On 04/27/2011 03:35 PM, Mark Stosberg wrote:
In particular, I wanted to check whether the UPDATE statement would alter all the rows automatically, or if the underlying trigger would cause all the rows processed a row at a time. It appears from my test that the result of the UPDATE was going to appear all at once. I'm worried about the resource implications of inserting mullions of rows all at once.
You can put a LIMIT on an UPDATE, same as any other type of query. No reason that style of migration must happen all at once, you can just target a smaller number of rows at a time and slowly siphon rows over to the children by iteration.
I don't see anything inherently wrong with the approach you're proposing. CREATE INDEX CONCURRENTLY does something similar to the logic you've outlined--mark where data was inserted at, move over all older data, then just copy over the new rows at the end.
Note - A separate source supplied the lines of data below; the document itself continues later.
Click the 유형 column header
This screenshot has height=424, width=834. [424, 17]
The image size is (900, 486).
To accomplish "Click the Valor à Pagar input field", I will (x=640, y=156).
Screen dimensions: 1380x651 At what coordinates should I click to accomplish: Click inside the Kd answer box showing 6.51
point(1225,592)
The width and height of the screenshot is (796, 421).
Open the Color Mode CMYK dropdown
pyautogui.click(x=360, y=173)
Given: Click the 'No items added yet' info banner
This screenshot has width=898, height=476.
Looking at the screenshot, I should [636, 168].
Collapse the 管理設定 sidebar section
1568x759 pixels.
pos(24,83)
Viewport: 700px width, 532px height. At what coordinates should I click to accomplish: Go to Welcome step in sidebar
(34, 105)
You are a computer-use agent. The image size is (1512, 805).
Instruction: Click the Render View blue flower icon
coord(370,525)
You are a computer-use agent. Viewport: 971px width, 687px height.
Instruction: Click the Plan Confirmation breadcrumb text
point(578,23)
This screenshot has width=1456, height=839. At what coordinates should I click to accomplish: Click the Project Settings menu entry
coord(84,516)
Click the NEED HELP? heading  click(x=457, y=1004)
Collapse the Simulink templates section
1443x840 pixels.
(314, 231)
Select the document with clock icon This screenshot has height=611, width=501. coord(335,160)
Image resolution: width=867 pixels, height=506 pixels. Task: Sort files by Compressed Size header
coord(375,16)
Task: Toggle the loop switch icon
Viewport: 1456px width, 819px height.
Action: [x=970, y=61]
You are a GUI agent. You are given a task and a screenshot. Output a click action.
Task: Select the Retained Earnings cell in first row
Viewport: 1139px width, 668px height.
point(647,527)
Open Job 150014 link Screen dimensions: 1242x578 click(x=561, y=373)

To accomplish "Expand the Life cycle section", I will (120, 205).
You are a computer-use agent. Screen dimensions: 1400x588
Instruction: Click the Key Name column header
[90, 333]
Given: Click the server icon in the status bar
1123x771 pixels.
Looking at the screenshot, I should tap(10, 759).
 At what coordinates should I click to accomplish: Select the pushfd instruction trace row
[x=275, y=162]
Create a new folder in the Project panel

The main downsides of that is complexity and the need for downtime to get an atomic swap to using the child tables. You can't add them to the parent until the original is gone, if you've inserted duplicate data into them.
I'm not sure what all that complexity buys you, compared to just adding all the children, putting a limit on the UPDATE, and looping over that with some delay after each iteration until it's finished if you want to further control the rate. There's usually no reason you have to be in a rush to moving data over. Relying on the database's transactional scheme to avoid making any mistakes here--making it so a goof will ROLLBACK--and avoiding any need for downtime are normally higher priorities in a partition migration than making the move happen as fast as possible.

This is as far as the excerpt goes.